While Iowa City residents are voting on whether to keep under age people out of bars, a northern Iowa city is changing its ordinance to allow them in. Forest City, the home of Waldorf College, is changing its ordinance to allow 18-year-olds into bars. One year ago at this time Waldorf College — which sits one block off Forest City’s main street– was struggling and about to close before being sold to the for-profit on-line Columbia Southern University.
Waldorf’s Dean of Students, Jason Ramaker, says the change in Forest City’s liquor ordinance gives them more options for entertainment to sell students on the school. “Waldorf College is a very small college in a very small town,” Ramaker says. He says they from students who say ‘there’s not enough to do or they wish there was going on in town.
Ramaker says the change in the ordinance is a recruiting tool for the college. “Certainly from a retention and recruitment standpoint, it’s always nice to be able to feature the community that your in and say, hey there is a lot going on, we’ve got movie theatres, we’ve got bowling alleys, we’ve got great restaurants, but we also have some interesting nightlife that you can partake in, even as a freshman,” Ramaker says.

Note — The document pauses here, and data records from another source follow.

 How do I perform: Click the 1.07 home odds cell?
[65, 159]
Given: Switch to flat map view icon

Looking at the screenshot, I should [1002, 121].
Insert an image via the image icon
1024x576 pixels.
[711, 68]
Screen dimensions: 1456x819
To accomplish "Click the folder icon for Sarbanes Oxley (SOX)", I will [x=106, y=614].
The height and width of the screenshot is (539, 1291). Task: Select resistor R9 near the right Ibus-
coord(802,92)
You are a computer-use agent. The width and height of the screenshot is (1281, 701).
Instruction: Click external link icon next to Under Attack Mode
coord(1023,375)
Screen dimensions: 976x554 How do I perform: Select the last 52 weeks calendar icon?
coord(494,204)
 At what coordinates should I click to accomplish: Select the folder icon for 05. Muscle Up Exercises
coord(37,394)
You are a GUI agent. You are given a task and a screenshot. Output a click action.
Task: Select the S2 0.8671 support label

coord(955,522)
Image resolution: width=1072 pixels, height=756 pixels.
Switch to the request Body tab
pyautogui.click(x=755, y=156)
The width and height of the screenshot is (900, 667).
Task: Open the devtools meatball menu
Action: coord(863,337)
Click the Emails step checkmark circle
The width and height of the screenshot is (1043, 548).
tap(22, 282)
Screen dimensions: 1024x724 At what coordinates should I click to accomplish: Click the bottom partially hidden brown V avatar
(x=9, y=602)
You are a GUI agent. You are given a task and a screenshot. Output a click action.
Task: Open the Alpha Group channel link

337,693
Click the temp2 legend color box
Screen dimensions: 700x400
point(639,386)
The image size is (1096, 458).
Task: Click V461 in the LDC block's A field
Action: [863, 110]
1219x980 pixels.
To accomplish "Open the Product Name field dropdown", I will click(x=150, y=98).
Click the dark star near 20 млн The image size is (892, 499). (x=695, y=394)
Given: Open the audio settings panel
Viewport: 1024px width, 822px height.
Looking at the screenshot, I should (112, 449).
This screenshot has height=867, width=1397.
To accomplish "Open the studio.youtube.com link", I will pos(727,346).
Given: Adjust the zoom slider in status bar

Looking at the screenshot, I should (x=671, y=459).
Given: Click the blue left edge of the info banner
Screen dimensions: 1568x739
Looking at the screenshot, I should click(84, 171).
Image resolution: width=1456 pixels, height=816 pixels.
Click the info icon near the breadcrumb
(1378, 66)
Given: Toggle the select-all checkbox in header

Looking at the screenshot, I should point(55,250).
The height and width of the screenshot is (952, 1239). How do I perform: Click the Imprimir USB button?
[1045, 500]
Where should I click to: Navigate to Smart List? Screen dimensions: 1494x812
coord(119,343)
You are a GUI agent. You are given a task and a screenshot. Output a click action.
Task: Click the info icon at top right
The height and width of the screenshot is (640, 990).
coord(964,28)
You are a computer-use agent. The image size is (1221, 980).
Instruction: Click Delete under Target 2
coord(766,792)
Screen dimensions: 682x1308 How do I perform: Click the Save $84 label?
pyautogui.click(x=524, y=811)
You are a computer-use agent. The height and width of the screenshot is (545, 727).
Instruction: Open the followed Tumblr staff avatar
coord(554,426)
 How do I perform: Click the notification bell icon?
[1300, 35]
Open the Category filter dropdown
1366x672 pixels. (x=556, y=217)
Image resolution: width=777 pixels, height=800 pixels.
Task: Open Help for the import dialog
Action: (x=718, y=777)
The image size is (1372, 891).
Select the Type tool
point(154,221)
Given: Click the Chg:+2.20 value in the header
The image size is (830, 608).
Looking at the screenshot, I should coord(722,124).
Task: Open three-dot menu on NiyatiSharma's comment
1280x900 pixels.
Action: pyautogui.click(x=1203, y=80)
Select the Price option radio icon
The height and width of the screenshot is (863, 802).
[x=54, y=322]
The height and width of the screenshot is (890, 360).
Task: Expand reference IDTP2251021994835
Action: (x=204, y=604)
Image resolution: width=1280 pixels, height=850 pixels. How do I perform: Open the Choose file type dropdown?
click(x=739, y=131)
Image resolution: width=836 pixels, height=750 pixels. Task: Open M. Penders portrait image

Ramaker says the change in the ordinance is an economic development issue and the ordinance change improves safety for Waldorf’s 640 students. On the other side of the issue in Iowa City — home of the state’s largest college — voters are deciding whether to retain the ordinance that keeps people under 21 out of bars.
Those in support of keeping the ordinance have outraised the student-led effort to throw it out by $24,000. Nick Westergaard leads the “21 makes sense” effort and says the students are tough opponents. Westergaard says,”There’s a large student vote that we’re really needing the community to come out and protect the ordinance.”
But student organizer Matt Pfaltzgraf says he’s not worried that they’ve been outspent, as he says thousands of students have already voted early. “We’ve got 7,000 votes in the bank, you know, beat us, you know,” Pfaltzgraf says. County officials say there may be a record turnout of 18 to 24 year olds in an off-year election.
The ordinance’s supporters say it’s needed to curb binge drinking among students. Critics say the new law has merely pushed underage drinkers out of downtown bars and into unsupervised house parties.